Unum recently signed a lease on lab space in the outer-Cambridge facility that Pfizer vacated to come to Kendall Square last year. Wilson says he had some trepidation about moving to the last stop on the subway’s red line, but he’s excited about having the room to mature. It remains to be seen whether leaving the center of the action will cool Unum’s ability to attract the best talent or put a freeze on the interactions its scientists find so useful in Kendall Square.
And although some biotech companies fight to stay in Cambridge, not all executives think they need to be in the thick of things.
“For companies that are on angel money and starting up from the ground—not tapping into venture capital—Cambridge and Kendall Square may not be the best environment for them to be in from a financial perspective,” cautions Andrew Fraley, senior vice president for R&D at PNA Innovations. “The space is extremely expensive for small start-ups, and while the environment is fabulous, from a business perspective it may not always be the best choice.”
Founded in 2011, PNA Innovations develops synthetic nucleic acids to create tools for research, diagnostics, and therapeutics. The company, established on research conducted at Carnegie Mellon University, until recently had its headquarters in Pittsburgh. In June, Fraley and CEO James M. Coull rented a 16-foot truck. They loaded it up with freezers, files, rotovaps, glassware, chromatography equipment, and other lab tools in Pittsburgh and drove to the company’s new home in Woburn, Mass., about 13 miles from Kendall Square.

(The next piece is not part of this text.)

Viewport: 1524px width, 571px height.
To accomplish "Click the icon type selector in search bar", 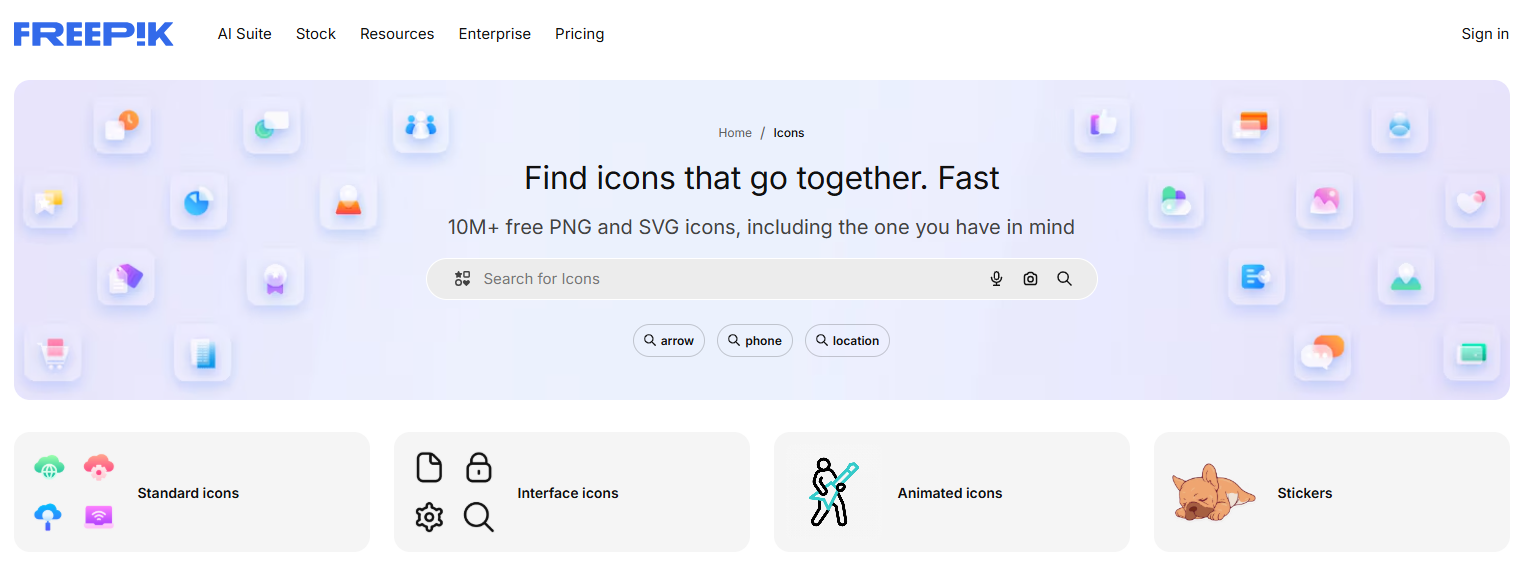I will point(462,279).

They uprooted their business to be closer to potential partners, customers, and venture capital firms. They are also seeking a deeper talent pool from which to hire and more support services than were available in Pittsburgh.
Fraley and Coull did the heavy lifting themselves because the company is keeping an eye on the bottom line. Relocating to the Boston area came at a price: Although the rent is less than half of what they’d pay in Kendall Square, it’s still about 30% more than what they would pay in Pittsburgh. Employees also cost more in Massachusetts. For example, the one chemist who relocated from Pittsburgh to Boston got a 25% bump in salary.
It takes roughly 30 minutes to drive from Woburn to Kendall Square (if there’s no traffic), but Fraley and Coull say the company still benefits from the resources the region offers. Choosing Woburn instead of Kendall Square also means they can pour their rent savings into staff.
Although the company’s neighbors in Woburn include other small biotech firms and even a Genzyme outpost, Fraley and Coull admit they don’t have the cachet of a Kendall Square address and the benefits of bump-and-connect. “You can make up for that though,” Fraley insists. “You can schedule a few meetings in Kendall Square for a day and then meet a friend for lunch or coffee.”
Or, there’s always the option of dusting off the running shoes on a Thursday morning.